Warrant serving sometimes met with ambush

Published 10:30 am Wednesday, May 23, 2012

Even though Greenville County High Sheriff P.D. Gilreath had an excellent rapport with most of the mountain people in the Dark Corner (he did not carry a gun when he came to the area), his deputies were not always accorded the same kind of reception.
In fact, on numerous occasions, they were greeted by bullets in well-planned ambushes, when they arrived in the area to serve outstanding warrants.
Such an incident occurred in the late 1890s when Deputy Sheriff J.H. Ballenger came to the Corner to serve several warrants on folks who were in open defiance of the dispensary law, which had been put into effect.
A great number of the mountain residents had openly announced their opposition to the law and their intention not to obey it.
Deputy Ballenger encountered few people on his way into the township, and found only one person to serve with a warrant. As he was riding in his buggy in the vicinity of Glassy Mountain Baptist Church, he suddenly had an eerie feeling that he was being watched.
Suddenly he was fired at by a person or persons in ambush. At first, he thought it was merely done to frighten him. He began to look around to see who it might be.
As he rode on a little further, however, he was again fired at from another thicket. Then he heard balls whizzing around him and several bullets hit the buggy and a nearby tree.

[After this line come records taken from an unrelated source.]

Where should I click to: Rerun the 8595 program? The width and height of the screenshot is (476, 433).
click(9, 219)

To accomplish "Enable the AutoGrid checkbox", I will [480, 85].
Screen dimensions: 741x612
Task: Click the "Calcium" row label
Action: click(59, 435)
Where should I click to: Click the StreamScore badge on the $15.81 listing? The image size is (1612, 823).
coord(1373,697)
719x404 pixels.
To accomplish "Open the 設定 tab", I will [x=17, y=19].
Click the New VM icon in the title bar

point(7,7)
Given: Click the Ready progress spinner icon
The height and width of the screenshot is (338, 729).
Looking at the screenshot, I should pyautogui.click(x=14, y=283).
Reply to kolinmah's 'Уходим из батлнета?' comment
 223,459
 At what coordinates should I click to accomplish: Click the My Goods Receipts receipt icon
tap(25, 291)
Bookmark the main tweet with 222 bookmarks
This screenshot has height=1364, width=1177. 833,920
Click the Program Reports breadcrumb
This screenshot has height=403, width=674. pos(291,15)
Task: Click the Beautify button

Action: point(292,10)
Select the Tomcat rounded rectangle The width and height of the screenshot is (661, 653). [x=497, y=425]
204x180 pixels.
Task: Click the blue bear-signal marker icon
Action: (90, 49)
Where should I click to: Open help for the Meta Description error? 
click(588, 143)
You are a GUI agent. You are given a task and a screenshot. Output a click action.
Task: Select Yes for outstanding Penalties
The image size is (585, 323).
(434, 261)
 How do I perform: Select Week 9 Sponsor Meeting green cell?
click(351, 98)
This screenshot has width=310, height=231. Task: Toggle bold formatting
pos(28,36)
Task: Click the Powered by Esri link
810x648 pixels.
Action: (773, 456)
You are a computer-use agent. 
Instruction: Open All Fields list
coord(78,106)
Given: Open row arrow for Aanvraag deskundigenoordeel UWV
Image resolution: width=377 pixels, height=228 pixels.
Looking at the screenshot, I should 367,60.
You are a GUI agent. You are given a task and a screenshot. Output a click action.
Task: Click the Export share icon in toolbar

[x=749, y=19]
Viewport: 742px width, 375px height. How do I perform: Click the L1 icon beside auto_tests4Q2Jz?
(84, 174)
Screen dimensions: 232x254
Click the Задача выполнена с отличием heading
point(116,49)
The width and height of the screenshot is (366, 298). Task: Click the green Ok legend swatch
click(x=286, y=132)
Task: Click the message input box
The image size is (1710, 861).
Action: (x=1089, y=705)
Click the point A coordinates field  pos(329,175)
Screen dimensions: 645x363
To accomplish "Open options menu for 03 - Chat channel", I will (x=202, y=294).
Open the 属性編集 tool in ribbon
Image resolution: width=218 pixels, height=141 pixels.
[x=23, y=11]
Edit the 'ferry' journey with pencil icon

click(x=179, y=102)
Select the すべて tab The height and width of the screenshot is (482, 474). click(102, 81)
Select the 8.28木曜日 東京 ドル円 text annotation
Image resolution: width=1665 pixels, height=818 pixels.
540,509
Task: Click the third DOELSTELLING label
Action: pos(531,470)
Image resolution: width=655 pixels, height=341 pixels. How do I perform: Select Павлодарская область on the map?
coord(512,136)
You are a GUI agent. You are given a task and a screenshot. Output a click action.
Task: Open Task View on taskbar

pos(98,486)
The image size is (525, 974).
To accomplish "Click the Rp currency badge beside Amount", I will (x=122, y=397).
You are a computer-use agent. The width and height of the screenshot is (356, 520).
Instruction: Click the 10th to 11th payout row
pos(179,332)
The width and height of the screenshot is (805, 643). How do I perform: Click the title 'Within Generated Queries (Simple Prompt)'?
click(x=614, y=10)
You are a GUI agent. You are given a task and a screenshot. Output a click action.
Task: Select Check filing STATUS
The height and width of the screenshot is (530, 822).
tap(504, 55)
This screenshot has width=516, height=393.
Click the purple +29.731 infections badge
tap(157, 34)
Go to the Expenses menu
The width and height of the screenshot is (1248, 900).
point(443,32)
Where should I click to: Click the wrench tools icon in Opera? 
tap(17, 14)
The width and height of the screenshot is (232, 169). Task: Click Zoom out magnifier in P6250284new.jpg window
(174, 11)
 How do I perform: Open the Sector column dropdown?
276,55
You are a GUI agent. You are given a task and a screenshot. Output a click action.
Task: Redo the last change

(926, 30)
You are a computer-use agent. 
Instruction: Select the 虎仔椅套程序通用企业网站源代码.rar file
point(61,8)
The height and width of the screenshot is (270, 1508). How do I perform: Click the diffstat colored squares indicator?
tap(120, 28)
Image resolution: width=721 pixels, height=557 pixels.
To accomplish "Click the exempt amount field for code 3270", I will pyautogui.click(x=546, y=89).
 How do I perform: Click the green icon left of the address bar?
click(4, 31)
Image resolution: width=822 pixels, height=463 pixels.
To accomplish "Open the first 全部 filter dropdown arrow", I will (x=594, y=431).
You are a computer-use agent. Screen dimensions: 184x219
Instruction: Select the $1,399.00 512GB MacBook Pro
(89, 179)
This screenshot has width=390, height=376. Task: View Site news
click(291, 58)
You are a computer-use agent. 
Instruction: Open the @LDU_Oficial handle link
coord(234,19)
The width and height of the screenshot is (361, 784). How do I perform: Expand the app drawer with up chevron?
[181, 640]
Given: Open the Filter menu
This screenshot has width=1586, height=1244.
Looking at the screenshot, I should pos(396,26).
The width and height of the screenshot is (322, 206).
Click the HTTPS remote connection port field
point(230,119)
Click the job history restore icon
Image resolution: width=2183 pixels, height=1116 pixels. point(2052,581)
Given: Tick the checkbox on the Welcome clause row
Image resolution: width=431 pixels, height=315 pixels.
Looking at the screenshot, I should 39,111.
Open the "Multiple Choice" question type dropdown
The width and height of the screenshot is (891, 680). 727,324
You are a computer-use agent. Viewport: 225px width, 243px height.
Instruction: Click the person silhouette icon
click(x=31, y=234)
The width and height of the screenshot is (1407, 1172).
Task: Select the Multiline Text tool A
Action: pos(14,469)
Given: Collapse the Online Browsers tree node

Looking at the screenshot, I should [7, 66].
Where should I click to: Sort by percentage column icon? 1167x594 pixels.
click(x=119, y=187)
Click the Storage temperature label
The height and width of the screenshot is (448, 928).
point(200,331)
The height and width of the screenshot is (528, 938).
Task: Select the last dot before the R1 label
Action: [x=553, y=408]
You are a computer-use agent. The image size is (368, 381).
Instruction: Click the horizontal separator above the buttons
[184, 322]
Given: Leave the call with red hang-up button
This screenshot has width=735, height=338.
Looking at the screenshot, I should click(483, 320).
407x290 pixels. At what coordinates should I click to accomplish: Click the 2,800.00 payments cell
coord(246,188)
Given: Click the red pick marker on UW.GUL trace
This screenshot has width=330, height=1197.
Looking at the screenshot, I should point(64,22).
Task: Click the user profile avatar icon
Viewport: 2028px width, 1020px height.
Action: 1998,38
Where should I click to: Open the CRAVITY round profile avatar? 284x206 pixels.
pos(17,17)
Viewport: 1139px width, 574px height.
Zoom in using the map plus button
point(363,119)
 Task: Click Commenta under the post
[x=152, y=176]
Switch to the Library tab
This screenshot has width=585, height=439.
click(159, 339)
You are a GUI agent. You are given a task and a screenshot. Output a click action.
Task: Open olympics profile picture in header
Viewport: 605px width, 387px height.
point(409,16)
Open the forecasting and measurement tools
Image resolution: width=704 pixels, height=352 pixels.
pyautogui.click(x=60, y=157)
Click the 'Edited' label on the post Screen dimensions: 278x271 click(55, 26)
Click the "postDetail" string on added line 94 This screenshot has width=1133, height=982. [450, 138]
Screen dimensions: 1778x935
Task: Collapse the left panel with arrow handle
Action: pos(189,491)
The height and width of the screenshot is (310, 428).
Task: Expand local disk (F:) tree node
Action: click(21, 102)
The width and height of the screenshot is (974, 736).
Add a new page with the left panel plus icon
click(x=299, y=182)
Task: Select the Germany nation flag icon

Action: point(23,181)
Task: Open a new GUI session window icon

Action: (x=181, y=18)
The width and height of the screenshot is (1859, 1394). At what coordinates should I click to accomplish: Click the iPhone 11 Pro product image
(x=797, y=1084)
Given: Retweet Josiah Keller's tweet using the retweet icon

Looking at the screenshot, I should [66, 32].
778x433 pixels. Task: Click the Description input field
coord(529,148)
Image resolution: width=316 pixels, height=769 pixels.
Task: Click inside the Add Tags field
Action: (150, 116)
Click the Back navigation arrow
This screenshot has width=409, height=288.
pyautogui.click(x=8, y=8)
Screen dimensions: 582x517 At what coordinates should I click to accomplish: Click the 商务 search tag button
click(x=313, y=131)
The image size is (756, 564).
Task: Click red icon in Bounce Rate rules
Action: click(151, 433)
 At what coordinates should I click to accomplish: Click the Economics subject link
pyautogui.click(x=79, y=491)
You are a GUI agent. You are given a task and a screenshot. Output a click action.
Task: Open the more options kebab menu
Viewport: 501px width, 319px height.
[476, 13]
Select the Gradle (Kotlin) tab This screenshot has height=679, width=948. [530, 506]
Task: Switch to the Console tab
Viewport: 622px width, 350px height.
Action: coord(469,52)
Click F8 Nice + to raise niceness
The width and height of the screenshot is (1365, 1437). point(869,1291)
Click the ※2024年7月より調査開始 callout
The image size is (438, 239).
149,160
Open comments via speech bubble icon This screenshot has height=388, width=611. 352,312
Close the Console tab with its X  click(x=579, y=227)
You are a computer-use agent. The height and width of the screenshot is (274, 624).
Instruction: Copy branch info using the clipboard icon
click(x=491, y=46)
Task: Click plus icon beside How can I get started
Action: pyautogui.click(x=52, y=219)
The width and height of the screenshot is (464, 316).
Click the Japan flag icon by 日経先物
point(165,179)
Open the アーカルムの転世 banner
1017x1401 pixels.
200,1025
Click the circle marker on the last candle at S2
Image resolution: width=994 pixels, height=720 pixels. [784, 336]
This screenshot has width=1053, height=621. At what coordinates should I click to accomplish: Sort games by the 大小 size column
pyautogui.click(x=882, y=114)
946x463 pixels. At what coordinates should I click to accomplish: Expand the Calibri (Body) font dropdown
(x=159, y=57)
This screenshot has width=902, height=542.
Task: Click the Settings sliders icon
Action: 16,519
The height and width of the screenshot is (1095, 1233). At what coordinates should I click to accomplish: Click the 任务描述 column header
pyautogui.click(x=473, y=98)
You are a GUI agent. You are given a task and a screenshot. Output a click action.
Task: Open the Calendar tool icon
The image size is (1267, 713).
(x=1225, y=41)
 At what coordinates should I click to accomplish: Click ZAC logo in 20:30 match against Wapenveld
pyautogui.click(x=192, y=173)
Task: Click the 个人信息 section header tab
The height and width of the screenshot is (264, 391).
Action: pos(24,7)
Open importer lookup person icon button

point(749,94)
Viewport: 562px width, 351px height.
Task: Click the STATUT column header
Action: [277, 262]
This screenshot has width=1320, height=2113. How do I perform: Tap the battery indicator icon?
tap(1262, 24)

Now fully aware that the shooters were seriously trying to do him harm, he slapped at the reins and forced the horse to quicken its speed. A dozen or more shots were fired from the thicket as the horse galloped away.
Thankful for outrunning the shots, he wondered why he had been able to do so. They had sounded like they came from pistols rather than rifles. Most folks in these mountains were more accustomed to shooting rifles. Perhaps that accounted for the misses.
Sheriff Gilreath was rightly outraged by the incident, and announced that, even though he had endeavored to treat the people in the Dark Corner section with all courtesy and kindness, he intended to do his duty as an officer at any cost.
A great many persons in the mountain area were in sympathy with the law breakers. Later that year, the sympathizers held a meeting and resolved that they would stick together and resist any arrests that might be made, even if it meant using force to do so.
In learning of the meeting and the resolution, Sheriff Gilreath stated: “It is sincerely to be hoped that this will not be done, but that sober thought may yet lead to a happier state of affairs.”
Following the ambush incident of Deputy Ballenger, two deputies began serving warrants.